Variational wave functions for spin models with phonons and anisotropic-exchange couplings

The definition of variational wave functions represents an invaluable tool to describe strongly-correlated systems. Examples are given by the Bardeen-Cooper-Schrieffer theory of superconductivity and the Laughlin's explanation of the fractional quantum Hall effect. A promising playground where this kind of approach has been fruitfully applied lies in highly-frustrated spin models, where the spin-liquid phases may emerge from the competition of various super-exchange interactions. These exotic states of matter are characterized by high entanglement, fractional excitations, and topological properties. Gutzwiller-projected wave functions (constructed from fermionic and bosonic constituents) have been employed since the pioneering suggestion by Anderson of the resonating-valence-bond theory. In the recent years, we demonstrated that the fermionic approach gives very accurate results in a wide range of SU(2) Heisenberg models on a wide variety of lattices (most importantly for the kagome lattice).

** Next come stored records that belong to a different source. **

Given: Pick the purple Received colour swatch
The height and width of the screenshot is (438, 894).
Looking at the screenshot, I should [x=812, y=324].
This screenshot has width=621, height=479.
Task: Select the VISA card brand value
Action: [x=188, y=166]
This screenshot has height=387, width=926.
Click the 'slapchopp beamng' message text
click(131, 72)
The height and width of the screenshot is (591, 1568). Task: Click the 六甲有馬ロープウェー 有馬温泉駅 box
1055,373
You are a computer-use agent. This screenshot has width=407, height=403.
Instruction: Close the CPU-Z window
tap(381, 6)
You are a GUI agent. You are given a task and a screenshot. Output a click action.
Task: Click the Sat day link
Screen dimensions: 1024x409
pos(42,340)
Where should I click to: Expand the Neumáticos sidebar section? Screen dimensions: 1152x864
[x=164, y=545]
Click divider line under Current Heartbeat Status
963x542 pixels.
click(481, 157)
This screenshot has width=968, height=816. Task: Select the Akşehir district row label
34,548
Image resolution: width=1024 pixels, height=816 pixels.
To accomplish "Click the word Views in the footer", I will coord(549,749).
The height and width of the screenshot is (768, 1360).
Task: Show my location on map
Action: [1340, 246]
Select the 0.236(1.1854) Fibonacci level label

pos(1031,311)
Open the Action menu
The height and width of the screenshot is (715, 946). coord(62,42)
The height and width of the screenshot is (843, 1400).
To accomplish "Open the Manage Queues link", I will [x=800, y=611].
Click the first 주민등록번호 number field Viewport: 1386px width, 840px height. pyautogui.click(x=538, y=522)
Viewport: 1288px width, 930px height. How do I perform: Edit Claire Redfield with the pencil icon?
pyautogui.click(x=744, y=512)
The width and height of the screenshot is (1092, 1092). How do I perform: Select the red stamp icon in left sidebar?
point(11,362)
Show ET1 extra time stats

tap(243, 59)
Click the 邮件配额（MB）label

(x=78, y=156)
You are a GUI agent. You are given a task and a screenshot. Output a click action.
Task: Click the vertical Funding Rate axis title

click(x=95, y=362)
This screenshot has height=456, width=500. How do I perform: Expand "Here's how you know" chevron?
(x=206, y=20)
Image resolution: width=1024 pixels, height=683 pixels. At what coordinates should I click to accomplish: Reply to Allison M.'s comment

The next challenge is now to incorporate further ingredients in the microscopic Hamiltonians, to get closer to actual materials. Examples are given by the inclusion of quantum phonons, the Dzyaloshinskii–Moriya interaction, and, more generally, anisotropic-exchange couplings (as present in Kitaev materials). Besides being relevant for an accurate description of real materials, these additional perturbations are extremely useful to assess the stability of spin-liquid phases, especially the gapless ones. In this talk, we discuss the accuracy of Gutzwiller-projected wave functions to determine the correct results of these extended models, focusing on the kagome lattice, which still continues to attract the attention of the community working on frustrated magnetism.